Desmidium is a genus of green algae, the type genus of the family Desmidiaceae. It has a cosmopolitan distribution in acidic, oligotrophic freshwater lakes and bogs.

The genus name of Desmidium is derived from the Greek word 'desmos' (= ribbon, chain or bond).

Desmidium consists of cells with two halves, called semicells; the cells are attached to each other at their ends, forming filaments. The cells can be longer or shorter than wide, with a median constriction (called an isthmus) where the two semicells join; the isthmus distinct or indistinct. Cells are oval or three- to five-angled in apical view; the apex of each cell is either flat or has a narrow process at each angle; cells are attached to each other by the entire apical surface or by the apical processes. The angles may be offset on each semicell, creating a helical pattern along the filament. Cell walls are smooth and covered with pores. Each semicell contains one stellate chloroplast; the chloroplast may have a single pyrenoid in the middle of the chloroplast, or in each lobe. The nucleus is found in the isthmus.

- **REQUIRED ACTION 1**:
Render the sentence "Cell walls are smooth and covered with pores." from the Desmidium text into Spanish.
- **REQUIRED ACTION 2**:
Name every English meaning that the Desmidium text gives for the Greek word 'desmos'.
- **REQUIRED ACTION 3**:
Copy the portion of the Desmidium text that opens with the words containing "Desmidium is a" and closes with "chain or bond).".
Use only the Desmidium text and no other source.

- **SUPPLIED INFORMATION**:
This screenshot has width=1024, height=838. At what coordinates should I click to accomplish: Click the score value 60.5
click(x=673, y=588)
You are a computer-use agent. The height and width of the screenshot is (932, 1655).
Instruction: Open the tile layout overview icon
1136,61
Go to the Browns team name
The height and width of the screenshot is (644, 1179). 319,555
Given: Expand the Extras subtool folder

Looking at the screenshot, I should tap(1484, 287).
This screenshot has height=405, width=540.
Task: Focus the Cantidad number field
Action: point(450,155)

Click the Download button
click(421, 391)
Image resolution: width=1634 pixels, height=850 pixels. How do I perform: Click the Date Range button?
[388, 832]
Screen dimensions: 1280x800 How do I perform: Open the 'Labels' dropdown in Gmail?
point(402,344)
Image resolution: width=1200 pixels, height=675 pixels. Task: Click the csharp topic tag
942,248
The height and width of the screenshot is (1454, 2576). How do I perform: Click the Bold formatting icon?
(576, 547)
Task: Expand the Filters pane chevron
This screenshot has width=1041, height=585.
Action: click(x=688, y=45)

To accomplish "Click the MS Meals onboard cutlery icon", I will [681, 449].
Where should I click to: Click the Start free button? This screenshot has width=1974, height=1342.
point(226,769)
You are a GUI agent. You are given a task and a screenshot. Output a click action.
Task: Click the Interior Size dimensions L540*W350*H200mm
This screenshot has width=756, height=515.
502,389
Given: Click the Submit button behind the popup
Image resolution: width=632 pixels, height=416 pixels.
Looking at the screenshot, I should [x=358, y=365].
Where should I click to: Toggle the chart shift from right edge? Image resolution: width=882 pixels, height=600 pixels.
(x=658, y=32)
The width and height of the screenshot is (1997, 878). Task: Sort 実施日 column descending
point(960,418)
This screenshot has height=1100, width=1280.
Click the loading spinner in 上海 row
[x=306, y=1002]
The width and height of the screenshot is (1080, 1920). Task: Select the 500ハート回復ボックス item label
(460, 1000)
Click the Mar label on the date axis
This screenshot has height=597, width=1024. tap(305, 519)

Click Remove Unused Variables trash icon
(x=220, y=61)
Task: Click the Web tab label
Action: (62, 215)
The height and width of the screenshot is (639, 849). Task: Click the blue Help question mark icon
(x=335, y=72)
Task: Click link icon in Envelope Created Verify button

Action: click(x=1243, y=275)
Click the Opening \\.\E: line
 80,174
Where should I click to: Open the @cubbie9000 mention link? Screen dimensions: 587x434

- **RESPONSE AREA 1**:
Las paredes celulares son lisas y están cubiertas de poros.

- **RESPONSE AREA 2**:
ribbon, chain, bond

- **RESPONSE AREA 3**:
Desmidium is a genus of green algae, the type genus of the family Desmidiaceae. It has a cosmopolitan distribution in acidic, oligotrophic freshwater lakes and bogs.

The genus name of Desmidium is derived from the Greek word 'desmos' (= ribbon, chain or bond).